* [Request]: Rewrite the lines below, substituting "Request" for every occurrence of "Given" and leaving everything else unchanged.

* [Records for this exercise]:
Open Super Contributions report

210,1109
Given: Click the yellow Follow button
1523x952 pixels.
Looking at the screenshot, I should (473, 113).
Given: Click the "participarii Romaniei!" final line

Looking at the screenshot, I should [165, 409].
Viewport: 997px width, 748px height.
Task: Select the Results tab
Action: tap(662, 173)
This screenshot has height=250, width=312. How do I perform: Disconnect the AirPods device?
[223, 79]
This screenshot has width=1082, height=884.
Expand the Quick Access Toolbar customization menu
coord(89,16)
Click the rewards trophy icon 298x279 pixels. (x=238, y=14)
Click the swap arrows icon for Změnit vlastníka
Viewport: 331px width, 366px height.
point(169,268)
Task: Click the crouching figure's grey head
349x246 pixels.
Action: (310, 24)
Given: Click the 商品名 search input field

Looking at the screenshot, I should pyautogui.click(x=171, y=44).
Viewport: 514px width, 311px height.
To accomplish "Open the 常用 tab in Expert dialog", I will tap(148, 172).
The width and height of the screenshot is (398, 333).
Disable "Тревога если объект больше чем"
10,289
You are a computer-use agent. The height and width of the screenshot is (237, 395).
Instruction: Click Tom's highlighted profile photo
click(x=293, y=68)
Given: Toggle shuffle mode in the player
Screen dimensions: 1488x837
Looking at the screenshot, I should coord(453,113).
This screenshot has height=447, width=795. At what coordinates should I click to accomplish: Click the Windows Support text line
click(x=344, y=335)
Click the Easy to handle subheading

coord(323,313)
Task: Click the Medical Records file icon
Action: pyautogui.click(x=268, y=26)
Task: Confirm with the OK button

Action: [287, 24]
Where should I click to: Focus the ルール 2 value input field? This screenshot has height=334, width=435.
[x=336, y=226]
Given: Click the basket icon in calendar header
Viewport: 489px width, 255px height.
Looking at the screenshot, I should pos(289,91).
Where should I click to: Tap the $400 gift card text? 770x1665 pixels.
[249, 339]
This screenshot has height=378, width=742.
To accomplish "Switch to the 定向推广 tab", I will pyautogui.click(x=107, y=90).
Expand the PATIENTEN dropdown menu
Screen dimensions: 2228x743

* [The completed task]:
Open Super Contributions report

210,1109
Request: Click the yellow Follow button
1523x952 pixels.
Looking at the screenshot, I should (473, 113).
Request: Click the "participarii Romaniei!" final line

Looking at the screenshot, I should [165, 409].
Viewport: 997px width, 748px height.
Task: Select the Results tab
Action: tap(662, 173)
This screenshot has height=250, width=312. How do I perform: Disconnect the AirPods device?
[223, 79]
This screenshot has width=1082, height=884.
Expand the Quick Access Toolbar customization menu
coord(89,16)
Click the rewards trophy icon 298x279 pixels. (x=238, y=14)
Click the swap arrows icon for Změnit vlastníka
Viewport: 331px width, 366px height.
point(169,268)
Task: Click the crouching figure's grey head
349x246 pixels.
Action: (310, 24)
Request: Click the 商品名 search input field

Looking at the screenshot, I should pyautogui.click(x=171, y=44).
Viewport: 514px width, 311px height.
To accomplish "Open the 常用 tab in Expert dialog", I will tap(148, 172).
The width and height of the screenshot is (398, 333).
Disable "Тревога если объект больше чем"
10,289
You are a computer-use agent. The height and width of the screenshot is (237, 395).
Instruction: Click Tom's highlighted profile photo
click(x=293, y=68)
Request: Toggle shuffle mode in the player
Screen dimensions: 1488x837
Looking at the screenshot, I should coord(453,113).
This screenshot has height=447, width=795. At what coordinates should I click to accomplish: Click the Windows Support text line
click(x=344, y=335)
Click the Easy to handle subheading

coord(323,313)
Task: Click the Medical Records file icon
Action: pyautogui.click(x=268, y=26)
Task: Confirm with the OK button

Action: [287, 24]
Where should I click to: Focus the ルール 2 value input field? This screenshot has height=334, width=435.
[x=336, y=226]
Request: Click the basket icon in calendar header
Viewport: 489px width, 255px height.
Looking at the screenshot, I should pos(289,91).
Where should I click to: Tap the $400 gift card text? 770x1665 pixels.
[249, 339]
This screenshot has height=378, width=742.
To accomplish "Switch to the 定向推广 tab", I will pyautogui.click(x=107, y=90).
Expand the PATIENTEN dropdown menu
Screen dimensions: 2228x743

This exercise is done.